Peter Mayer continues to mentor obsolete note collectors
- Published: Jan 17, 2015, 4 AM
The following is the second of a three-part Coin World series about collecting obsolete notes following the tenacious yet patient approach exhibited by the late Peter Mayer, prepared by Michele Orzano for the February 2015 monthly edition of Coin World.
Read the first and third parts:
- Learning about obsolete notes by following in the footsteps of a master collector
- Always look for ways to expand knowledge and build your collection of obsolete notes
The third step is to learn as much about the notes as possible. Mayer took every opportunity to learn about his hobby. He began dealing full time with coins and paper money in the early 1990s and also seriously started collecting obsolete notes.

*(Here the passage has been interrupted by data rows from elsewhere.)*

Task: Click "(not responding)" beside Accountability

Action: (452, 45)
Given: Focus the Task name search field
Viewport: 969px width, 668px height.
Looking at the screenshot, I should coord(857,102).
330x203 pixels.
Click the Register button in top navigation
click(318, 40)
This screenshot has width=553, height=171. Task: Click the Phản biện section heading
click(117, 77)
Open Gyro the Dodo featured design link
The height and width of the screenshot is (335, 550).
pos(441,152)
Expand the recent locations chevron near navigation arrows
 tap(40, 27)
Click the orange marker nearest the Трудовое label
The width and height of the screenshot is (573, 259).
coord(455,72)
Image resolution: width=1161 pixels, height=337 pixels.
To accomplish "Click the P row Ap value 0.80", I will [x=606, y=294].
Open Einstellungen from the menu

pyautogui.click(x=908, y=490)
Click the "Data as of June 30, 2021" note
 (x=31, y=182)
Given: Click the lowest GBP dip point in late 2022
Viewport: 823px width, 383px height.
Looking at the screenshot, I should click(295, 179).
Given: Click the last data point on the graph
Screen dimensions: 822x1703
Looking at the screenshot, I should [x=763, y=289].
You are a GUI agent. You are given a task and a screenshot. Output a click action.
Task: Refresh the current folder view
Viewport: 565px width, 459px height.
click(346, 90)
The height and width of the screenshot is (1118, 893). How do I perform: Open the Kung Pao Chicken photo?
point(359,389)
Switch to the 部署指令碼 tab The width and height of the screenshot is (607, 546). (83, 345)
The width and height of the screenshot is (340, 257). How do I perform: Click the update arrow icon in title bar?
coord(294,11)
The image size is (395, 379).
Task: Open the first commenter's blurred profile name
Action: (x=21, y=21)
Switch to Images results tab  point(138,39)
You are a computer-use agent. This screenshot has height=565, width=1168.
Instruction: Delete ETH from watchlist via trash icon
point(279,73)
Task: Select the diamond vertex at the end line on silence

The Christie’s auction of the American Bank Note Co. Archives of obsolete proofs conducted in September 1990 provided collectors with many never-before-seen examples. Mayer acquired many proofs from that sale.
ABNCo. was the nation’s foremost printer of paper money in the 1800s. It was formed in 1858 by a consolidation of seven leading bank note engravers and printers.
Mayer kept track of who outbid him for notes at the Christie’s ABNCo. auction and later acquired the notes from other collectors.
Mayer was one of only three collectors who attended all 18 auction sessions of the Herb and Martha Schingoethe Collection of 30,000 obsolete notes.
Smythe & Co. began the auctions in 2004, and sale of the collection was finally completed in 2009 by Spink of London after Spink acquired Smythe in 2008.
Many rarities surfaced in the Schingoethe auctions. Many of the notes traced their history back to the 1990 Christie’s sale, but there were many new discoveries.
The John J. Ford Jr. Collection, sold by Stack’s and then Stack’s Bowers Galleries in two dozen auctions from 2003 through 2013, also contained many obsolete notes.
Mayer’s continual research always pointed him to the source of the notes he was interested in acquiring.
A collector needs to look at every auction catalog and fixed-price list offering obsolete notes. Also look on the websites of numismatic booksellers for copies of auction catalogs offering obsolete notes.
Attend such auctions in person whenever possible. Nothing beats seeing and handling a note in person. Even if a collector believes particular items are financially out of reach, there is much knowledge to gain about what is available by just attending such auctions and examining the notes.